◆ **Word and item position data**:

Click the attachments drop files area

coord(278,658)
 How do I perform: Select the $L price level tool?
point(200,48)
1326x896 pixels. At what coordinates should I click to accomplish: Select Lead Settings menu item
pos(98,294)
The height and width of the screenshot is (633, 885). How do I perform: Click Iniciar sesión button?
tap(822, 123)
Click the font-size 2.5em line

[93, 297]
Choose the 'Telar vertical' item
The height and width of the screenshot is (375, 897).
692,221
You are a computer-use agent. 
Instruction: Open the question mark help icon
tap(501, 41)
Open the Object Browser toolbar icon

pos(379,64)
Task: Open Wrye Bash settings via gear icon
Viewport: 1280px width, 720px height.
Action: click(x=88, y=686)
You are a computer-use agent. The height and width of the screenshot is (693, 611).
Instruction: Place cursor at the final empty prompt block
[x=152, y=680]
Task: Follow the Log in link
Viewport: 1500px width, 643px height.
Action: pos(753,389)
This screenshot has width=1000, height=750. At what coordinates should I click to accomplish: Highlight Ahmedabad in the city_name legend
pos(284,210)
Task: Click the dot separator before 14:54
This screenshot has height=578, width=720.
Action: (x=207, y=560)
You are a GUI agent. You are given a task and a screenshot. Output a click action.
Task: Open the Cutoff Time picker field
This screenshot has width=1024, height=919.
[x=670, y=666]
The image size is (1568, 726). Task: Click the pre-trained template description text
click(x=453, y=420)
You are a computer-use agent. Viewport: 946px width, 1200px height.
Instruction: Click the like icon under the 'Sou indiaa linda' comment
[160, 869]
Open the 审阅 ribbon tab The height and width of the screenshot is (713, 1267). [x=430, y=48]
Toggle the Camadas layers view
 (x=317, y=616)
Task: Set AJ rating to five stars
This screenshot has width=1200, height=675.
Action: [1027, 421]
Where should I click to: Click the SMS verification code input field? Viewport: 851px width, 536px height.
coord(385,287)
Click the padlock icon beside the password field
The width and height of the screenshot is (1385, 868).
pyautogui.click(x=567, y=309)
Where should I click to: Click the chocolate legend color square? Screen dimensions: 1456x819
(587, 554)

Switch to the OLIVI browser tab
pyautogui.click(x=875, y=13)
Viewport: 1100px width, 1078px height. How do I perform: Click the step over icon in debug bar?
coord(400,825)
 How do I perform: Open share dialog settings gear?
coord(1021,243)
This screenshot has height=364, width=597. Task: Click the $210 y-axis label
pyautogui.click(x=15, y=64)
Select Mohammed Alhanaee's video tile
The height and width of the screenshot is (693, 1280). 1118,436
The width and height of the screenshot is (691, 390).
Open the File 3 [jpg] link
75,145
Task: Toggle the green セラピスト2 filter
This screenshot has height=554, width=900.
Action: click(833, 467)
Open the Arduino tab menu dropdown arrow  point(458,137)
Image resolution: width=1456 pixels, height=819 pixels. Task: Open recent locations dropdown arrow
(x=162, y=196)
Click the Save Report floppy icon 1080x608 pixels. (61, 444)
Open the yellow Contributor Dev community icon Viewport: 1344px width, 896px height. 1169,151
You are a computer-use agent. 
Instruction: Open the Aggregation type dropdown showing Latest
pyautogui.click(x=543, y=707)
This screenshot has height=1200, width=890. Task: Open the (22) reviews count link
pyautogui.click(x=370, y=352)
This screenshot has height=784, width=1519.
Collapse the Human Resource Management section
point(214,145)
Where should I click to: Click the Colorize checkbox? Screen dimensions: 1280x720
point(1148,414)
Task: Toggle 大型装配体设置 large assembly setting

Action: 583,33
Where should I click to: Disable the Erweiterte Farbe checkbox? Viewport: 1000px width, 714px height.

◆ **What to do**: Copy the items above word for word, beginning at the line that contains "Task: Follow the Log in link" and stopping after the line that contains "pos(284,210)".

◆ **Complete answer**:
Task: Follow the Log in link
Viewport: 1500px width, 643px height.
Action: pos(753,389)
This screenshot has width=1000, height=750. At what coordinates should I click to accomplish: Highlight Ahmedabad in the city_name legend
pos(284,210)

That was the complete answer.